Eia he 'olelo no'eau i ka 'olelo Pelekane: "The devil is in the details."


on May 18,2013 | 07:07AM
Terii_Kelii wrote:
Ua kuhihewa ka mana‘o. minamina.
on May 19,2013 | 05:18PM
DiverDave wrote:
The problem with change in Hawaii is that 150 years later people today want to tell people who lived then what they should have wanted when all their words and actions showed they totally embraced Democracy.
on May 18,2013 | 10:21AM
Terii_Kelii wrote:
Ua kuhihewa ka mana‘o. minamina.
on May 19,2013 | 05:18PM
holokanaka wrote:
is america a democracy? is the Hawaiian Kingdom a democracy? answer NO. "...people today want to tell people who lived then what they should have wanted..." eh joker if you could read Hawaiian you would know exactly what the "people who lived then.." wanted. but of course if you knew that then all your stupid posts would show you that you do not know what you are talking about.
on May 20,2013 | 03:11PM
DiverDave wrote:
Why don't you enlighten us all?
on May 20,2013 | 10:34PM
Terii_Kelii wrote:
Because knowledge is a thing of value and no one wants to give valuables to those who clearly do not appreciate it, and who, in fact, rape the very knowledge they demand.
on May 21,2013 | 01:44AM
holokanaka wrote:
most have already been enlightened, but some like you, joker, just cannot accept the truth and facts and will continue posting their ignorance.
on May 21,2013 | 07:23AM
Terii_Kelii wrote:
exactly.
on May 21,2013 | 12:11PM
DiverDave wrote:
Come on now holokanaka and David Rodgers, you are really just ignorant and have no facts to back up your statements. You never do. "If you could read Hawaiian you would know exactly what the people that lived then wanted" says holokanaka. Well read this: After Liliuokalani's attempt to put forth her own constitution J.L. Kalulukou changed his mind about her attempt at power grabbing. Kaulukou was the Speaker of House of the Republic of Hawaii at the time of annexation. As Kaulukou told the San Francisco Chronicle on July 28, 1898, "I regard Annexation as the best thing that could happen for Hawaii, both native and foreign population. I have advocated it ever since it became an issue in political politics and I rejoice heartily that it has come. For years I have looked upon it as being, if not inevitable, at least as the only way in which the best interests of Hawaii could be protected and advanced". So, here is a Polynesian-Hawaiian, Speaker of the House, (which was dominated by Polynesian-Hawaiians) saying annexation was best for all. But holokanaka and David Rodgers know more than the people that lived in the day.
on July 2,2013 | 09:20PM
Terii_Kelii wrote:
You really need to stop making up history.
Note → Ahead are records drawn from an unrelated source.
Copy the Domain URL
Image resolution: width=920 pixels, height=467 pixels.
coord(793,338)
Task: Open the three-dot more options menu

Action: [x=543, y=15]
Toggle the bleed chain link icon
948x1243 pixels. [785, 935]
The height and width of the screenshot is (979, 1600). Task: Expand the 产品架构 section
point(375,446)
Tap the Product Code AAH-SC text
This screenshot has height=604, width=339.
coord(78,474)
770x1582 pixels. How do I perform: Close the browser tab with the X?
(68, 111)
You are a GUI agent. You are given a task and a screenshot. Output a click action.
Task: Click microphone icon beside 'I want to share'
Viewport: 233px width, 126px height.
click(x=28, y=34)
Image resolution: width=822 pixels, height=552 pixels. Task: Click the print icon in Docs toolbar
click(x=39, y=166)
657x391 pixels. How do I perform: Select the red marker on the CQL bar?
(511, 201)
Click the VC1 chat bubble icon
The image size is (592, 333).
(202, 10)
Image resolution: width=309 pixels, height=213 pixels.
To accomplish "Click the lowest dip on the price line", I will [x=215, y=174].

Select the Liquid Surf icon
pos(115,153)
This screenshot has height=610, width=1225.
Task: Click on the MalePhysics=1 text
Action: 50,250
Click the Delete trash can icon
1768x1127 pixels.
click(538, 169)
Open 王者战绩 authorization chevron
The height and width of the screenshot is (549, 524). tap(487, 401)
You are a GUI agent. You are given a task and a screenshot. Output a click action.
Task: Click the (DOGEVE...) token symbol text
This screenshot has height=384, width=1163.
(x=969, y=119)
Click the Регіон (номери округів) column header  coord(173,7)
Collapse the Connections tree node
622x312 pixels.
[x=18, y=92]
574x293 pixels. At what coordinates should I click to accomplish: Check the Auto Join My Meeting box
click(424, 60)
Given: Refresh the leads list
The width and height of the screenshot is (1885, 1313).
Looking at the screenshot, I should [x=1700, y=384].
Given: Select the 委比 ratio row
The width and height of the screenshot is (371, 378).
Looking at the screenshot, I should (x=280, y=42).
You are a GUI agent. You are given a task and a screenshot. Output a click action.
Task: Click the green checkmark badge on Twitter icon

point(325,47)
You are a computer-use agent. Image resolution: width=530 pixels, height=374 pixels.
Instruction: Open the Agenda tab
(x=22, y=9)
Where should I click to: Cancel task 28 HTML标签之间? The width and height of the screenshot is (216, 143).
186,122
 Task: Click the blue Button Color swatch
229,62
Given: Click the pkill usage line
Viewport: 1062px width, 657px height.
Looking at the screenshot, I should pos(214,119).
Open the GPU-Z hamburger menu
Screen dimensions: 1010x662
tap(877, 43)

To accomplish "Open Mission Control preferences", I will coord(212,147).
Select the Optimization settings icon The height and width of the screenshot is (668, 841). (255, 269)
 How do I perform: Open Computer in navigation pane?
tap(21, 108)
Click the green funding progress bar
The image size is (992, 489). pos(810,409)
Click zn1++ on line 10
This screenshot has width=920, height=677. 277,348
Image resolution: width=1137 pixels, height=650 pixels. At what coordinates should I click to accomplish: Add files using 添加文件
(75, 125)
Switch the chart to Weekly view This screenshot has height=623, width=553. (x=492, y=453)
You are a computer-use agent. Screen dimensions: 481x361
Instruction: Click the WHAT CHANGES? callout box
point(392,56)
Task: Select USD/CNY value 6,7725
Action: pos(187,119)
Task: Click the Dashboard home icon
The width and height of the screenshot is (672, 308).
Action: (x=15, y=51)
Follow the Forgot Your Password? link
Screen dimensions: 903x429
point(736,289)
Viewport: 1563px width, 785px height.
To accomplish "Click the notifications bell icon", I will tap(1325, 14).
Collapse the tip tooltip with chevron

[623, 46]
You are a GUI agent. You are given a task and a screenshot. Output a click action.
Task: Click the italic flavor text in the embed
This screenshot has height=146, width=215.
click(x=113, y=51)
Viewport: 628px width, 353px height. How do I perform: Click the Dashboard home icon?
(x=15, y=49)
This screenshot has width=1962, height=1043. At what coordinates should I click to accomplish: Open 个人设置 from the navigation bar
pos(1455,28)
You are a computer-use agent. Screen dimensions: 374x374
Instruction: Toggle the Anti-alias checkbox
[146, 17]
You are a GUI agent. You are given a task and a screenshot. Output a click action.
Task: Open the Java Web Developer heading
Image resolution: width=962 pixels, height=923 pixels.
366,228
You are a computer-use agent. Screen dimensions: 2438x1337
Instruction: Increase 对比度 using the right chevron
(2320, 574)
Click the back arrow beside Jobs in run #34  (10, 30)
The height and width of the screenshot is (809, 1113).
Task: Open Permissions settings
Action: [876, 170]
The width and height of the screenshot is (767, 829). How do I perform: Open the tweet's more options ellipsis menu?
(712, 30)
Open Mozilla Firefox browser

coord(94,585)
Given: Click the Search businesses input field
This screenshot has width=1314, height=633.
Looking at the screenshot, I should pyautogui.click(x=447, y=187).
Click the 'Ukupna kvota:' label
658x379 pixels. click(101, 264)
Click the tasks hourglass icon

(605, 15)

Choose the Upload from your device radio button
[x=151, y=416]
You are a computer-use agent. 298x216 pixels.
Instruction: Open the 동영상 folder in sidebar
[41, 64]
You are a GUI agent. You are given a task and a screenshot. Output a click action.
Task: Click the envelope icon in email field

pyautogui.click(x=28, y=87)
Just as you did in the comments section of the Kauakūkalahale column on July 6th, you throw around fake names and events that never happened to make it sound like you know something about history. You don't know a-n-y-t-h-i-n-g. That is why you have to make it up, AND that is why it is useless to debate you on history. You know nothing about the subject. YOU are a waste of time. I have a diploma. YOU don't. End of discussion.
on July 7,2013 | 04:49PM
DiverDave wrote:
Nothing fake here except you, David Rogers. It's sad how you know so little about Hawaii's history, politics, and culture.
on July 13,2013 | 01:17PM
Terii_Kelii wrote:
There you go again, posting comments up on columns that were published weeks prior. That is the very thing I did on my own column, but YOU called ME unethical for doing so. Hypocrite much? One little tidbit- I (1) is definitely NOT the same as II (2). You do not know history, so stop copying and pasting others' words.
on July 27,2013 | 04:59PM
Terii_Kelii wrote:
YOU SAID - DiverDave wrote: Mr. Conklin is correct again. Originating with King Kamehameha I in 1797, the law, "Let every elderly person, woman and child lie by the roadside in safety," was directed at enemy combatants families during conflicts.... on July 6,2013 | 09:30AM WRONG. THAT IS NOT WHO THE LAW WAS ''DIRECTED TO''. Stop making up history with your ridiculous fairy tales.